■ **Records**
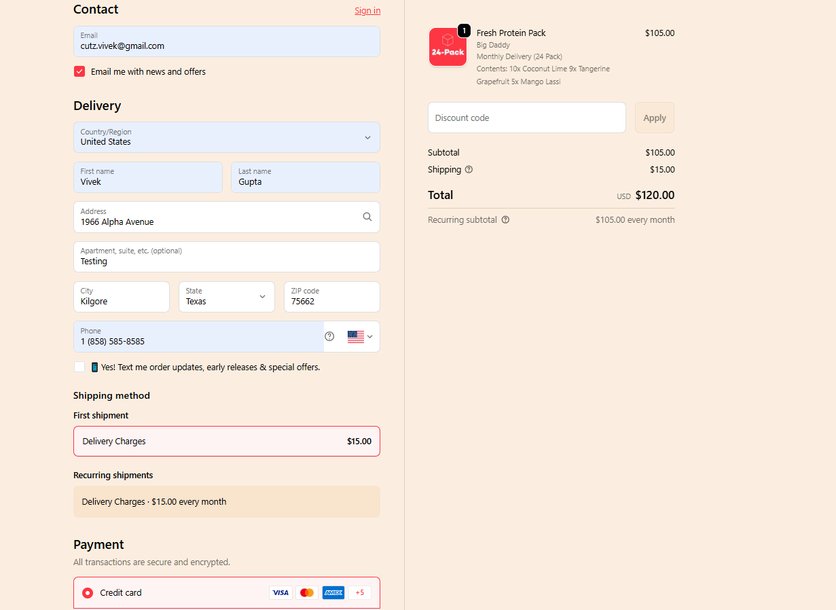Click the Mastercard icon

[x=307, y=592]
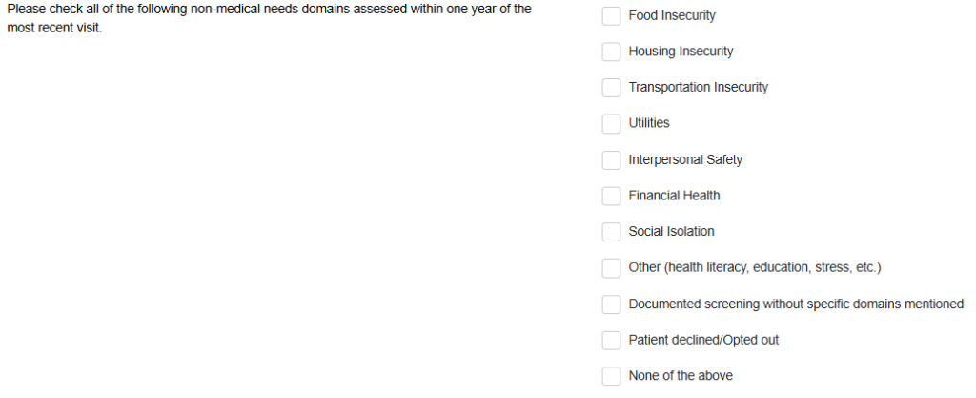Click the "Social Isolation" label text
Screen dimensions: 976x398
(x=671, y=232)
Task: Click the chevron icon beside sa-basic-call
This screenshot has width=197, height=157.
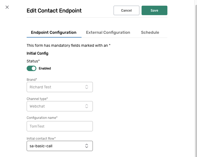Action: pyautogui.click(x=87, y=146)
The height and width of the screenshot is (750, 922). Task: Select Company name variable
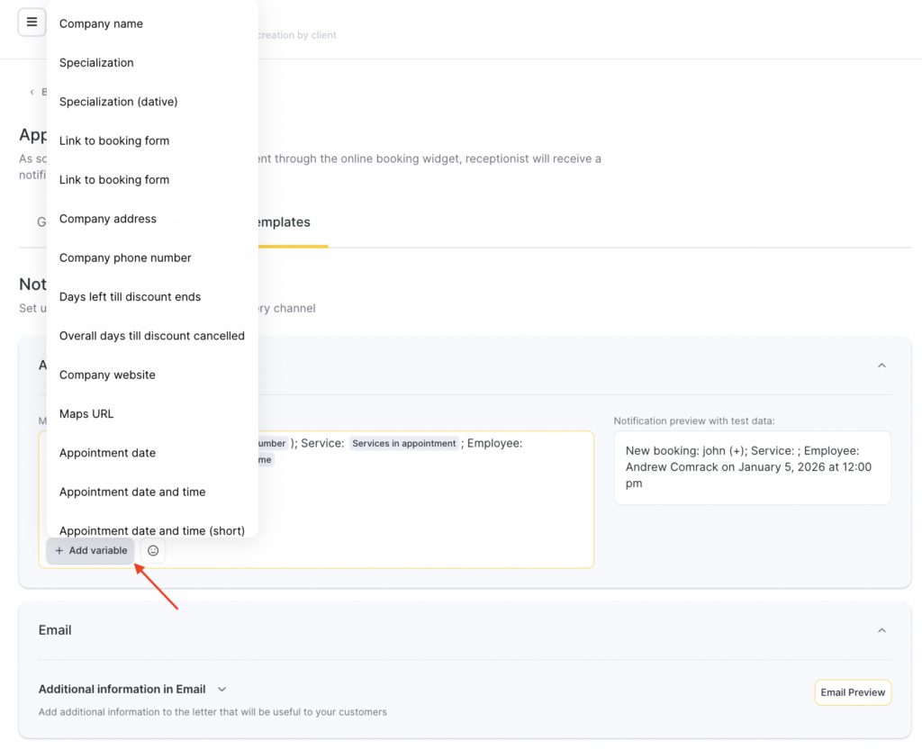pyautogui.click(x=101, y=23)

■ **Problem to work on**
Starting with the line that contains "Task: Click the", repeat each line exactly through the last line of the data above, and nothing more; the pictures stay out.

■ **Solution to the exercise**
Task: Click the chevron icon beside sa-basic-call
This screenshot has width=197, height=157.
Action: pyautogui.click(x=87, y=146)
The height and width of the screenshot is (750, 922). Task: Select Company name variable
pyautogui.click(x=101, y=23)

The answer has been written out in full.